--- DATASET CONTENT ---
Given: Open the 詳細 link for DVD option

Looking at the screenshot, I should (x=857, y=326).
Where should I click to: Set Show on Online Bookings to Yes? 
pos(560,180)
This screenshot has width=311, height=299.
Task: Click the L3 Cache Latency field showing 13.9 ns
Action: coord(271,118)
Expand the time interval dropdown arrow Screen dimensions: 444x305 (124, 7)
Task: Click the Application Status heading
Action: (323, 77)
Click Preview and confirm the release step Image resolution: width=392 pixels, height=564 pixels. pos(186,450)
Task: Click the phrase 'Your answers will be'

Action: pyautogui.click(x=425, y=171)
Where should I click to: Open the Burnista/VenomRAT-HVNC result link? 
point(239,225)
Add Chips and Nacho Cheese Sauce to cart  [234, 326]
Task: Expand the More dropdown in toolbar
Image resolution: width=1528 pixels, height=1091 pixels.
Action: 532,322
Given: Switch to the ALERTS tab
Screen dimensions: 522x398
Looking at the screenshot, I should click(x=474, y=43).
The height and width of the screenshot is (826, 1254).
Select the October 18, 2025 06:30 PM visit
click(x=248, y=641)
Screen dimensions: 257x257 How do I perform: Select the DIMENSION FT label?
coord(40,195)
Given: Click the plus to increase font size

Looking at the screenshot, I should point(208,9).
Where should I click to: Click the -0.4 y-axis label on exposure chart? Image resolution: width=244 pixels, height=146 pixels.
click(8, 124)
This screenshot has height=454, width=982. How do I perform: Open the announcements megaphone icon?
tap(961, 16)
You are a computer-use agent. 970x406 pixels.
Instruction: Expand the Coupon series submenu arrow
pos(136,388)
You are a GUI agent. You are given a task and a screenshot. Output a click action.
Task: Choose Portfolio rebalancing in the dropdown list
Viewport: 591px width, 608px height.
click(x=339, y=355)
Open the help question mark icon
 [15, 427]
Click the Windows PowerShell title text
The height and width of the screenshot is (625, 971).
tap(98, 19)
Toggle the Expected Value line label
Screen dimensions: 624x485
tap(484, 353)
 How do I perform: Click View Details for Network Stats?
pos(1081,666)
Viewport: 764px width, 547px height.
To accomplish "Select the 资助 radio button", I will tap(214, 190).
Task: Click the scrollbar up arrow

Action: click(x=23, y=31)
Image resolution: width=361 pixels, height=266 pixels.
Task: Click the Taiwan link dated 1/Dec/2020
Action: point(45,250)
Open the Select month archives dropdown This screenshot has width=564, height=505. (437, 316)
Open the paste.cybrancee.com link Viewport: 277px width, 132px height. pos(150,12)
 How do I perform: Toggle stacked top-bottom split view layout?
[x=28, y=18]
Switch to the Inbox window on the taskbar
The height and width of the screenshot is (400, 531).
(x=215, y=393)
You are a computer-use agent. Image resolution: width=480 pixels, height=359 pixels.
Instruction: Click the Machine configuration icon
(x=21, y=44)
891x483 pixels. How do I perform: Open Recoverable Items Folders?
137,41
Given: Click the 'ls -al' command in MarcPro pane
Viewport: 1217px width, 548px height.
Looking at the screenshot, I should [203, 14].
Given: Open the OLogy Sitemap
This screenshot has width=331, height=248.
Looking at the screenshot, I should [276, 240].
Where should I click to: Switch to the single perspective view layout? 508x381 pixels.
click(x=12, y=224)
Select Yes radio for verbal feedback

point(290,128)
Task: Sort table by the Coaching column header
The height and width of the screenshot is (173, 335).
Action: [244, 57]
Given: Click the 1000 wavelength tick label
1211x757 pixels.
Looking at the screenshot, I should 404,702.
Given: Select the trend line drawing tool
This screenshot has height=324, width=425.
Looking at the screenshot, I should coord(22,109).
---
**PROBLEM DETAILS**
Above are some records. Report the number of their lines that include "agent", and add nothing else.

**RESPONSE**
3